• **What is being asked**
Please rewrite all of the records below with every "Image resolution" changed to "Screenshot size" and nothing else altered, leaving the pictures out of your answer.
++++ Data for this task ++++
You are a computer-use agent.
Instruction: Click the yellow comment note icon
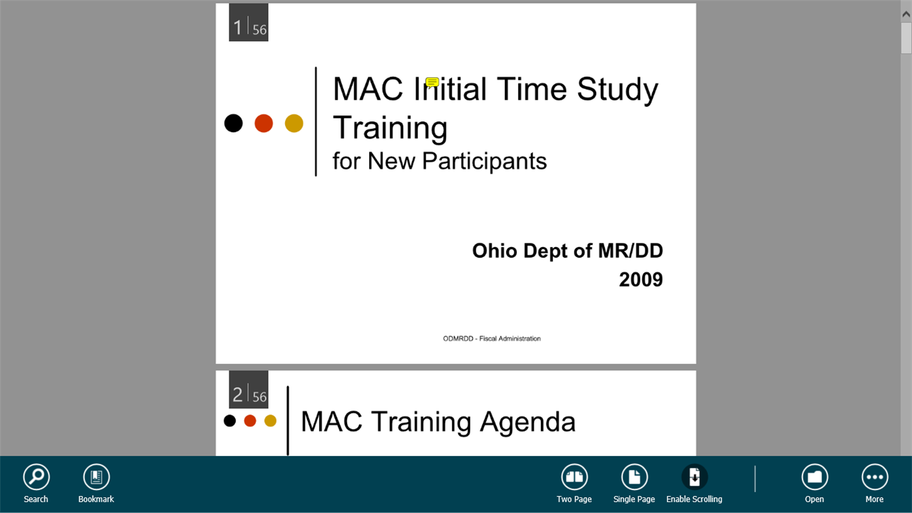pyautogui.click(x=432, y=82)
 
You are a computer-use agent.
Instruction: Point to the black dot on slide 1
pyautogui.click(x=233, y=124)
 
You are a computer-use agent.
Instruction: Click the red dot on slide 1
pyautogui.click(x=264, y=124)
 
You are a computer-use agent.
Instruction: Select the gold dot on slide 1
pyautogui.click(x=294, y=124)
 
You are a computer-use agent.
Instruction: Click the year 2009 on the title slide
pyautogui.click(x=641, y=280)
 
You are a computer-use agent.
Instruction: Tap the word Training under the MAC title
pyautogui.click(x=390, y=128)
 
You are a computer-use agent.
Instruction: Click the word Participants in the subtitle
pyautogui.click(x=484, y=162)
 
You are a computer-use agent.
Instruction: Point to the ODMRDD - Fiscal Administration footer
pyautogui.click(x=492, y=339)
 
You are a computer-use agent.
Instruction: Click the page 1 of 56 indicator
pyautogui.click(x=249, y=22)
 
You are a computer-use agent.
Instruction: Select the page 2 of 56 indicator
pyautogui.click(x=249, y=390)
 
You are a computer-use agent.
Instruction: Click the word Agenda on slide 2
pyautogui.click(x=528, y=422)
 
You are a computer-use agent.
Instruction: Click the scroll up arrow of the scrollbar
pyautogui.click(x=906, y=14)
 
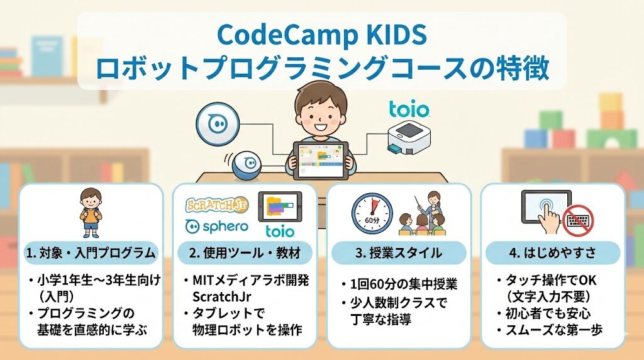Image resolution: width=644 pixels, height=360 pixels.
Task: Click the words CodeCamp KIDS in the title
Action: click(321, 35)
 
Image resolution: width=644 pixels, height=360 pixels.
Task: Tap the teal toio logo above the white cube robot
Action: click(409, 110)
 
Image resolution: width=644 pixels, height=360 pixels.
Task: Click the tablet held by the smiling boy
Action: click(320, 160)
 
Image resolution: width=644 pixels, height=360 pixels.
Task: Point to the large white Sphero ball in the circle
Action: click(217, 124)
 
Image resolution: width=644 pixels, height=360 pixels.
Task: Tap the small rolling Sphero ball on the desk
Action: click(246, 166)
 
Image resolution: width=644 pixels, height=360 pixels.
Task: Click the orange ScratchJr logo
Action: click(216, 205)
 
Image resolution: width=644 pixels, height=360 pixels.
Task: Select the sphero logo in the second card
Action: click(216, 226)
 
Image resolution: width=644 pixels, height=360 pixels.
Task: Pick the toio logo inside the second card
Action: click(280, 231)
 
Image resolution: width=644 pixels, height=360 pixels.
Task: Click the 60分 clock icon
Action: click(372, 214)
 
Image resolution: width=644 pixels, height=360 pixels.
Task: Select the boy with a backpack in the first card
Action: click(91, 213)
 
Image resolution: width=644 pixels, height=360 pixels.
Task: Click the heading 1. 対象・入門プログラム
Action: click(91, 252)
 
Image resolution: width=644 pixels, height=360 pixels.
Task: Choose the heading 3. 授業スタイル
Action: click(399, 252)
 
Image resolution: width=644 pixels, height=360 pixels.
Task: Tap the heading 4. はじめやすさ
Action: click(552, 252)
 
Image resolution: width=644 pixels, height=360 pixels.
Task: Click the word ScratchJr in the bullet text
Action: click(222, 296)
++++
• **Problem solution**
You are a computer-use agent.
Instruction: Click the yellow comment note icon
pyautogui.click(x=432, y=82)
 
You are a computer-use agent.
Instruction: Point to the black dot on slide 1
pyautogui.click(x=233, y=124)
 
You are a computer-use agent.
Instruction: Click the red dot on slide 1
pyautogui.click(x=264, y=124)
 
You are a computer-use agent.
Instruction: Select the gold dot on slide 1
pyautogui.click(x=294, y=124)
 
You are a computer-use agent.
Instruction: Click the year 2009 on the title slide
pyautogui.click(x=641, y=280)
 
You are a computer-use agent.
Instruction: Tap the word Training under the MAC title
pyautogui.click(x=390, y=128)
 
You are a computer-use agent.
Instruction: Click the word Participants in the subtitle
pyautogui.click(x=484, y=162)
 
You are a computer-use agent.
Instruction: Point to the ODMRDD - Fiscal Administration footer
pyautogui.click(x=492, y=339)
 
You are a computer-use agent.
Instruction: Click the page 1 of 56 indicator
pyautogui.click(x=249, y=22)
 
You are a computer-use agent.
Instruction: Select the page 2 of 56 indicator
pyautogui.click(x=249, y=390)
 
You are a computer-use agent.
Instruction: Click the word Agenda on slide 2
pyautogui.click(x=528, y=422)
 
You are a computer-use agent.
Instruction: Click the scroll up arrow of the scrollbar
pyautogui.click(x=906, y=14)
 
Screenshot size: width=644 pixels, height=360 pixels.
Task: Click the words CodeCamp KIDS in the title
Action: click(321, 35)
 
Screenshot size: width=644 pixels, height=360 pixels.
Task: Tap the teal toio logo above the white cube robot
Action: click(409, 110)
 
Screenshot size: width=644 pixels, height=360 pixels.
Task: Click the tablet held by the smiling boy
Action: click(320, 160)
 
Screenshot size: width=644 pixels, height=360 pixels.
Task: Point to the large white Sphero ball in the circle
Action: click(217, 124)
 
Screenshot size: width=644 pixels, height=360 pixels.
Task: Tap the small rolling Sphero ball on the desk
Action: click(246, 166)
 
Screenshot size: width=644 pixels, height=360 pixels.
Task: Click the orange ScratchJr logo
Action: click(216, 205)
 
Screenshot size: width=644 pixels, height=360 pixels.
Task: Select the sphero logo in the second card
Action: click(216, 226)
 
Screenshot size: width=644 pixels, height=360 pixels.
Task: Pick the toio logo inside the second card
Action: click(280, 231)
 
Screenshot size: width=644 pixels, height=360 pixels.
Task: Click the 60分 clock icon
Action: click(372, 214)
 
Screenshot size: width=644 pixels, height=360 pixels.
Task: Select the boy with a backpack in the first card
Action: click(91, 213)
 
Screenshot size: width=644 pixels, height=360 pixels.
Task: Click the heading 1. 対象・入門プログラム
Action: click(91, 252)
 
Screenshot size: width=644 pixels, height=360 pixels.
Task: Choose the heading 3. 授業スタイル
Action: click(399, 252)
 
Screenshot size: width=644 pixels, height=360 pixels.
Task: Tap the heading 4. はじめやすさ
Action: click(552, 252)
 
Screenshot size: width=644 pixels, height=360 pixels.
Task: Click the word ScratchJr in the bullet text
Action: click(222, 296)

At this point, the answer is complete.